5. OEP and reparative deformity of the rib cage

Pectus excavatum, the most common congenital chest wall deformity, is characterized by a depression of the anterior chest wall and sternum. Some patients will develop cardiopulmonary symptoms for the first time as adolescents while others will experience a worsening of the symptoms they have endured for years. A minimally invasive technique for repair described by Nuss et al. [45,46] involves the placement of substernal concave bar(s) that will be rotated to elevate the sternum outward. The bar is left in place for 2-3 years while the anterior chest wall remodels. The chest wall is primarily involved when there are respiratory abnormalities, so the effect of repair should be assessed mainly by observing chest wall kinematics and possibly chest wall mechanics in pectus excavatum patients. A previous study carried out in adolescents with mild restrictive defect has shown that abnormalities in chest wall kinematics during maximal voluntary ventilation are not correlated with the computed tomography scan severity index, indicating the contribution of chest wall kinematics to clinical evaluation of pectus excavatum patients [47]. Should we wait 2-3 years before assessing repair effects (if any) on chest wall kinematics? Can the Nuss procedure influence timing, and kinematics of the chest wall and rib cage configuration in otherwise healthy subjects? Binazzi et al. [48] postulated that the repair effect based on increased chest wall end expiratory volume does not affect chest wall displacement and dynamic configuration of the rib cage. By using OEP they provided a quantitative description of chest wall kinematics before and 6 months after the Nuss procedure at rest and during maximal voluntary ventilation in 13 subjects with pectus excavatum. An average 11% increase in chest wall volume was accommodated within the upper rib cage and to a lesser extent within the abdomen and lower rib cage. Tidal volumes did not significantly change during the study period. The repair effect on chest wall kinematics did not correlate with the Haller index of deformity at baseline.

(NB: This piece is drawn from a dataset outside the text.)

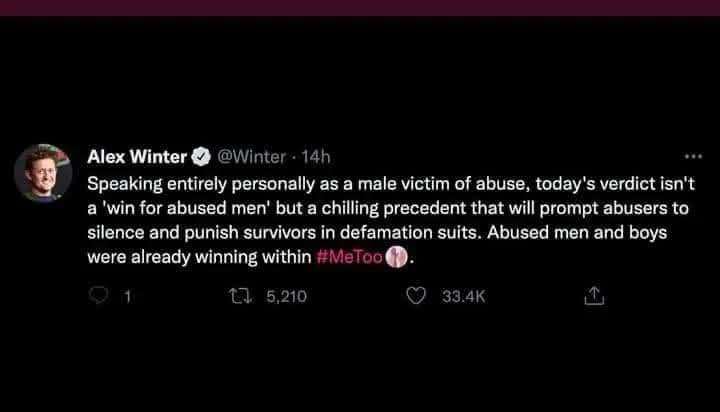Click the blue verified badge
Viewport: 720px width, 412px height.
pos(200,156)
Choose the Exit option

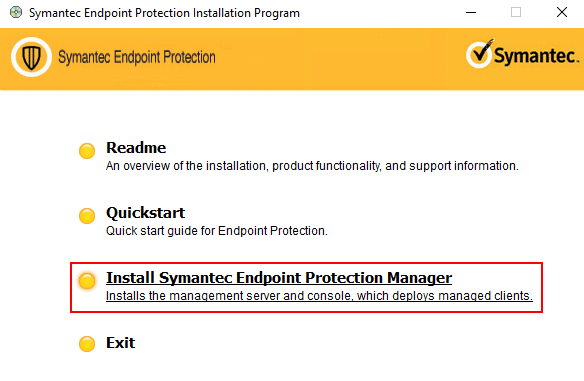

These data indicate that six months of the Nuss procedure do increase chest wall volume without affecting chest wall displacement and rib cage configuration.

6. Conclusion

In conclusion, we and others have shown that use of OEP can demonstrate the following: (i) dynamic hyperinflation of the chest wall may not necessarily be the principal reason for exercising limitation and breathlessness in COPD patients; (ii) pulmonary rehabilitation improves COPD patients’ endurance and exercise-related perceptions regardless of changes in chest wall kinematics; (iii) in contrast with what is commonly believed, chest wall dynamic hyperinflation may have a salutary mechanical effect in patients with expiratory flow limitation and dynamic hyperinflation, who increase functional residual capacity because of achieving more tidal expiratory flow; (iv) OEP provides complementary information on operationl volumes to that provided by spirometry.

Finally, there are very few reports on the use of OEP in pulmonary rehabilitation and thoracic surgery in patients with chronic respiratory disease other than COPD. We hope that the results presented here will stimulate new contributions on this topic.